She's still in the game.
She's starting to feel better now. You know this because the moment she feels better, she turns back into being rude and ungrateful and demanding. Every time I post about her being better, she pulls something silly. It's not a big deal, but it's also not nothing, either. Because this proves that she's not better, she's just not been feeling well since the doctor lowered her anti-depressants.
I HATE doing nice things for her. I mean, I love doing nice things for others, it's a part of who I am. But every single time I do something nice for her, she always makes me regret it.
We were at Walmart the other day and my son, who was at home, called and wanted some strawberry wafers. So my oldest son and I headed over to the cookie section and grabbed a package. I said "Oh grandma loves these, let's get her some too." So my oldest son said "Get her orange, she loves that. Or lemon." We decided on orange. The packages are pretty big and are way too big for just one person, so my kids ate half and gave her half. Yes, they are sugar-free, but they still have carbs and my mom has diabetes. And if you've been here for a bit, you may know that I had to stop my mother from ever going to Walgreens, as she'll literally spend $30 on candy bars (hence her diabetes). And a half a package of these wafers is still a lot of cookies. Like, a LOT. So we figured she'd be happy with it.

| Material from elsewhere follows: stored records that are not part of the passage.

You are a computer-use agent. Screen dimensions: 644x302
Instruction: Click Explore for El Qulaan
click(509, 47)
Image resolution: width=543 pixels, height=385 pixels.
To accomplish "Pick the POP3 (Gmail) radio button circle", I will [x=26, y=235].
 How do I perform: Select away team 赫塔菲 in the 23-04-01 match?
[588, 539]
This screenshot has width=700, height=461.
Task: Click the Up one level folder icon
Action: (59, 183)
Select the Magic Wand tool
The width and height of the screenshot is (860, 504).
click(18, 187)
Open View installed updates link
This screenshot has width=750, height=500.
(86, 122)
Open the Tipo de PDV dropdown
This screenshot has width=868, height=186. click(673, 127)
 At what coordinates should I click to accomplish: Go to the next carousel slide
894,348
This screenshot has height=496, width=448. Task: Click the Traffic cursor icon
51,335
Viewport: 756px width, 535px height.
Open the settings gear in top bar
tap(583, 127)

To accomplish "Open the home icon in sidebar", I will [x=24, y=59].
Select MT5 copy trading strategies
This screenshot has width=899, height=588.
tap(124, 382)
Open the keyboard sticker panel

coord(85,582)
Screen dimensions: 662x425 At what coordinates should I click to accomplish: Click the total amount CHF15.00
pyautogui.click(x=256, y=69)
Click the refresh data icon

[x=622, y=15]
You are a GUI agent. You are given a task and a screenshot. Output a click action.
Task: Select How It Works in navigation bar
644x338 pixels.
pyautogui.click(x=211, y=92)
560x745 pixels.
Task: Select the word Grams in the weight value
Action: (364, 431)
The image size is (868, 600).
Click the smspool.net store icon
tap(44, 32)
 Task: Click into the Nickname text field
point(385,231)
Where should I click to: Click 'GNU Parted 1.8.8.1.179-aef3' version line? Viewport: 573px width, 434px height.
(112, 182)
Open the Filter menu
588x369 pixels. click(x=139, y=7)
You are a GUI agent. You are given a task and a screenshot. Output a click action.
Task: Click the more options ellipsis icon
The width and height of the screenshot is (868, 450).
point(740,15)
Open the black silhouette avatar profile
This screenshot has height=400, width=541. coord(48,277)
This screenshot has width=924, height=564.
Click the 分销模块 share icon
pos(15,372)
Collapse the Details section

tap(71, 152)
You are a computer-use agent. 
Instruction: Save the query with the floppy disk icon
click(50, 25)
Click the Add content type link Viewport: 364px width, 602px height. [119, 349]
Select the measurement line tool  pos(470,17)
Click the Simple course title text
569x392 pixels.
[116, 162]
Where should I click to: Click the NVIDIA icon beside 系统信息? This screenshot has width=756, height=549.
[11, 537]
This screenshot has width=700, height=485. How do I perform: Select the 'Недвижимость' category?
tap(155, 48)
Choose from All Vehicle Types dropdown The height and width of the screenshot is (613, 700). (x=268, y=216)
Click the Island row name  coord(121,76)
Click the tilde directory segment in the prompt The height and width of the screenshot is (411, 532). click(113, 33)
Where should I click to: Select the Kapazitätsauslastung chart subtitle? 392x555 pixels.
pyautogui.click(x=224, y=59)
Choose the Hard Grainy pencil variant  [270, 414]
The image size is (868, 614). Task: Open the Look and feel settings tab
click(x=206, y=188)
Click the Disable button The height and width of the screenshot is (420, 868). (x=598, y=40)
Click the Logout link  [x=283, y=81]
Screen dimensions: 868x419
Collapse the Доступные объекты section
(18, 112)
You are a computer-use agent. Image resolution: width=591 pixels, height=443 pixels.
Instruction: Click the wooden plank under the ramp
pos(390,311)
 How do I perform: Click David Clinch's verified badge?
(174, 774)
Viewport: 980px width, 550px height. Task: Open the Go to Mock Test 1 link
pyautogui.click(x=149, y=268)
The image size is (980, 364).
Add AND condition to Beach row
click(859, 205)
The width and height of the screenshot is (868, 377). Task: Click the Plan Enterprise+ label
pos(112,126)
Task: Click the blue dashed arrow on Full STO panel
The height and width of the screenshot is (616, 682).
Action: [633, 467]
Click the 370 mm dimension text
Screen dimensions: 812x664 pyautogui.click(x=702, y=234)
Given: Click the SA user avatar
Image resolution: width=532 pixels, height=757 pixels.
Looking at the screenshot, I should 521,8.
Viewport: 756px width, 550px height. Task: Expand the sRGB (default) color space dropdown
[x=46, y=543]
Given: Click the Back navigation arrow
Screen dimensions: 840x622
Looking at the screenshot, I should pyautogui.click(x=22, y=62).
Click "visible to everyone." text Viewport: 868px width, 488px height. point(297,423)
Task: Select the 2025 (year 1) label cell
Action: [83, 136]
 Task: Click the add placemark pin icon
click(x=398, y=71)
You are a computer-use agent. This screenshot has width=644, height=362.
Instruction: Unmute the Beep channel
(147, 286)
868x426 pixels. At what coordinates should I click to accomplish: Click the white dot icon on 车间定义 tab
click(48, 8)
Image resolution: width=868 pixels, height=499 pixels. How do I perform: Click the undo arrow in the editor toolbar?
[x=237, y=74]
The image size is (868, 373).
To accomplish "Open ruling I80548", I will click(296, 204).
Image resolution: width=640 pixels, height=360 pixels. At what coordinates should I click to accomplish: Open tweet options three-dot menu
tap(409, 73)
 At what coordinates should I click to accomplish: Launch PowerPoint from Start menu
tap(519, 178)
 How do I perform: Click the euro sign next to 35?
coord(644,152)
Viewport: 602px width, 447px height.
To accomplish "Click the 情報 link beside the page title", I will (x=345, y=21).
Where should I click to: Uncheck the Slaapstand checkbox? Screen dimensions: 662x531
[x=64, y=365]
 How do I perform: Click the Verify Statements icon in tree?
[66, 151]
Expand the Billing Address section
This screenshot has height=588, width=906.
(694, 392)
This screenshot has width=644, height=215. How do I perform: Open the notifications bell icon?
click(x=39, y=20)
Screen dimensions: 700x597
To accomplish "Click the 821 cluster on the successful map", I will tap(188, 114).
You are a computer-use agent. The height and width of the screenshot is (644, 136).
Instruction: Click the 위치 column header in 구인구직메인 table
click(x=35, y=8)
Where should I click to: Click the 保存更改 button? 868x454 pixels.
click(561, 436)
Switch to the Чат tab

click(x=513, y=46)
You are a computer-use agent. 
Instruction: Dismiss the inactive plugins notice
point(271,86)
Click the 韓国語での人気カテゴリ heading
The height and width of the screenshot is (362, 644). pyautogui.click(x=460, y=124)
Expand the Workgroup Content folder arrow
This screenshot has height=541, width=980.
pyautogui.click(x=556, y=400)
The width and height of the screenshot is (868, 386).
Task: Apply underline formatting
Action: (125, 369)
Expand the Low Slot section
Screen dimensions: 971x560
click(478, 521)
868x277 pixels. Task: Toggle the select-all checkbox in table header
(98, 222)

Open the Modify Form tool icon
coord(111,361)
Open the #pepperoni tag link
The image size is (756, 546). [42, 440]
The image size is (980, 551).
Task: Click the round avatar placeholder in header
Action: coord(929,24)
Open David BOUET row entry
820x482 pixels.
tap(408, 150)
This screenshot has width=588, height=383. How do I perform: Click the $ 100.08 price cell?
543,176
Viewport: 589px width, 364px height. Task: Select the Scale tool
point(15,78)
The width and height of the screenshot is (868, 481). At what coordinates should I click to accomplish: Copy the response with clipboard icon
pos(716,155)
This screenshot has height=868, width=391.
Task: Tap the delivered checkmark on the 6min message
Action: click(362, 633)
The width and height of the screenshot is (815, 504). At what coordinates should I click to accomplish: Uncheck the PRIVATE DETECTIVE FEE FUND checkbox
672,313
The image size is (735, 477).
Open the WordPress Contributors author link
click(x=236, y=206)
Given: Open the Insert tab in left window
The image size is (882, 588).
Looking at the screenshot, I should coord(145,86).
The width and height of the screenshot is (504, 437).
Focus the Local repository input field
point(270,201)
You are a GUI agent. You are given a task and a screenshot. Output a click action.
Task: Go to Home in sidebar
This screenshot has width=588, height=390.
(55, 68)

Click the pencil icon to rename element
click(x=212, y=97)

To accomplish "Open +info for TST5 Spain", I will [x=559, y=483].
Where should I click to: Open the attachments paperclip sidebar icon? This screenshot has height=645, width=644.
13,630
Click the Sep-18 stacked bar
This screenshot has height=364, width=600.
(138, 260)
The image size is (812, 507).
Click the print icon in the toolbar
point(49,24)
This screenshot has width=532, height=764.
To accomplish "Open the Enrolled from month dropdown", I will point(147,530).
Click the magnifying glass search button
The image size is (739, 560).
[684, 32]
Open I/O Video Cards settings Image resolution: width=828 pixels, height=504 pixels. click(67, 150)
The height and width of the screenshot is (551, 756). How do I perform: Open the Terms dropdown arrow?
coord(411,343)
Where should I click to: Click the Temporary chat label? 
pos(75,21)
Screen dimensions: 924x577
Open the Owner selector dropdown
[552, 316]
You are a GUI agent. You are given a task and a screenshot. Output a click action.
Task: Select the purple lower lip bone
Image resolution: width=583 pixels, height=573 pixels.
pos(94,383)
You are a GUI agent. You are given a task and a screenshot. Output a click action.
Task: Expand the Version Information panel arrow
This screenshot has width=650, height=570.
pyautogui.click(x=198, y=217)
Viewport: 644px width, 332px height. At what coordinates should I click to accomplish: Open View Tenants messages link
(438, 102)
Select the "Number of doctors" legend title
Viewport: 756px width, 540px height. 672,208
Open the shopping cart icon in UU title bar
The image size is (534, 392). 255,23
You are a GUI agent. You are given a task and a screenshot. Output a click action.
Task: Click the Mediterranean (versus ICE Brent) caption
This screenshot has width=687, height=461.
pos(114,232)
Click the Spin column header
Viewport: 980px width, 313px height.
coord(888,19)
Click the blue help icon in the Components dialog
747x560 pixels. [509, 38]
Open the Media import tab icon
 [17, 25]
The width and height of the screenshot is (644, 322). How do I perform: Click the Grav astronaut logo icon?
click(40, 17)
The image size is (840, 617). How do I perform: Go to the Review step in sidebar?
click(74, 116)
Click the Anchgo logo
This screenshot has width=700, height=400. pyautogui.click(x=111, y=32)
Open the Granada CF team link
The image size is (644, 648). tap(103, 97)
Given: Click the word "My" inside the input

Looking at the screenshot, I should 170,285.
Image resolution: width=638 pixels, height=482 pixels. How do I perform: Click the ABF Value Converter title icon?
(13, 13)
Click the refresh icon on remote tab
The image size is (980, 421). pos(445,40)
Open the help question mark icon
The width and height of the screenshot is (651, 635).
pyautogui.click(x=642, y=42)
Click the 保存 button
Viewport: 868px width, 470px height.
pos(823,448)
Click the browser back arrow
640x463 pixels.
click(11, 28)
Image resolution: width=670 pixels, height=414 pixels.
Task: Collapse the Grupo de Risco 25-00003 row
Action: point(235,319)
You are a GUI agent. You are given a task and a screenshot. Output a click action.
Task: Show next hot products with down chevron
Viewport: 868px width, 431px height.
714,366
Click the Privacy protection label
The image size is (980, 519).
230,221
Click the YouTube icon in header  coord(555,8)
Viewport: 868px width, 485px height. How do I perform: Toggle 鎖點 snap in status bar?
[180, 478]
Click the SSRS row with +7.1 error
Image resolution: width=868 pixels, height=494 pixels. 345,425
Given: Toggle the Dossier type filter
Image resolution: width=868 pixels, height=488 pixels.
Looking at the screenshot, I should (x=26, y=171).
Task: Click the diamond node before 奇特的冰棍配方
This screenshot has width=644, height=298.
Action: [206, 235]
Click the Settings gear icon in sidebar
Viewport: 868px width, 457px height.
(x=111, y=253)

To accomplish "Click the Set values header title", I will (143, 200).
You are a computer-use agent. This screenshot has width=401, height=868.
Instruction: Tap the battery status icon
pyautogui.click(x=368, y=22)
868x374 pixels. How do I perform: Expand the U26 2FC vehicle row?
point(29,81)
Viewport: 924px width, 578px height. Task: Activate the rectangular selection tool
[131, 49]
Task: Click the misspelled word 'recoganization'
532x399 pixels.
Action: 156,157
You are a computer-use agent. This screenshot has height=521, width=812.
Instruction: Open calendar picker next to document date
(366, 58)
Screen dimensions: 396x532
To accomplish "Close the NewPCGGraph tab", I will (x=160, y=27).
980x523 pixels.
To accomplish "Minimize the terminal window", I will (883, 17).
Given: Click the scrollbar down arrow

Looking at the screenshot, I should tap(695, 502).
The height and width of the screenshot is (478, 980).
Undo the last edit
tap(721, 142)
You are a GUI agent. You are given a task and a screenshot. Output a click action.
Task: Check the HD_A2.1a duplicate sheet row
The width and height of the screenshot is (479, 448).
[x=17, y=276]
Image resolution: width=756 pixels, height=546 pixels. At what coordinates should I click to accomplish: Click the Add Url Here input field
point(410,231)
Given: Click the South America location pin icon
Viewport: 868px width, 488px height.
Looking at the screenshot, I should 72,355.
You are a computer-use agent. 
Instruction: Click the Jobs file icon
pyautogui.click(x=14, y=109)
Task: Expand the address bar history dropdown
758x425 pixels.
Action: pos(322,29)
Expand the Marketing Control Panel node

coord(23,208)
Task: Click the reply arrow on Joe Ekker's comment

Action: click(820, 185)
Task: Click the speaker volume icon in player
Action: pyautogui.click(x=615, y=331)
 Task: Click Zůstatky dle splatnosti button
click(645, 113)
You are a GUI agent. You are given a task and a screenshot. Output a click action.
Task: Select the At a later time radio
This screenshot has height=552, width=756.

So, my son took the package, after sharing some with his brother, to my mother, he said "Special Delivery! These are for you!" He handed the package to her and she looked at it and scoffed and said in a mock shocked voice: "Excuse me! This is only half. Where is the rest?" He laughed nervously and she just kept saying shit. "Well, I see how I rate. Where are the rest of my cookies?" He laughed again and left the room. She just kept yelling shit. And after a few minutes, well after he was gone, she yelled really loudly through her closed door "THANK YOU!"
But that's not it. She came out of her room as I was getting her dinner together and said to me "Little D left this package in my room, I didn't know if I was supposed to keep them." I was thinking he had already told her they were hers....hence her big show earlier about how someone ate half of them....I just said "Yep. They're yours." She said "Oh, I wasn't sure, because he had eaten some and I wasn't sure if he wanted it back." I just got mad and left the room. She kept on saying things, but then went back into her room and I looked at my kids and told them what she said. And they both sighed and said "This is why we don't do nice things for grandma".
And it gets worse. The next day, she looks at me when she hears I am heading off to Dollar General and she says "Can you see if they have more wafer cookies?" I am like "Are you already out of them?" She said "Well, someone ate so many of mine." (meaning my son--she loves to food shame both him and I). So I just left the room and did NOT buy her more cookies when I went. Her A1C is elevated, so I wasn't going to help in making it worse, also, she's being rude AF and ungrateful.
This woman, I swear, I am not looking forward to her feeling better. I mean, I am, for her sake. But not for having to deal with her constant badgering and bullshit. But I swear, this time, I am going to bring it up to her. I am going to say something like "You know, when he lowered your meds, you were super depressed and I felt bad for you. But I sure enjoyed not having your snarky ass comments and rude behavior. The MOMENT you started feeling better, you go straight back to your old self: rude and complaining. Why is that? When when you feel good, you want to be mean people? And why is it when you feel bad, you're quiet, sweet, and nice? This makes no sense. Usually people are the opposite of that. The only way it's nice for us to be around you is when you feel bad. Does that sound normal to do?"
Who knows? Maybe pointing it out will work? Probably not. But I am going to say it if I have to.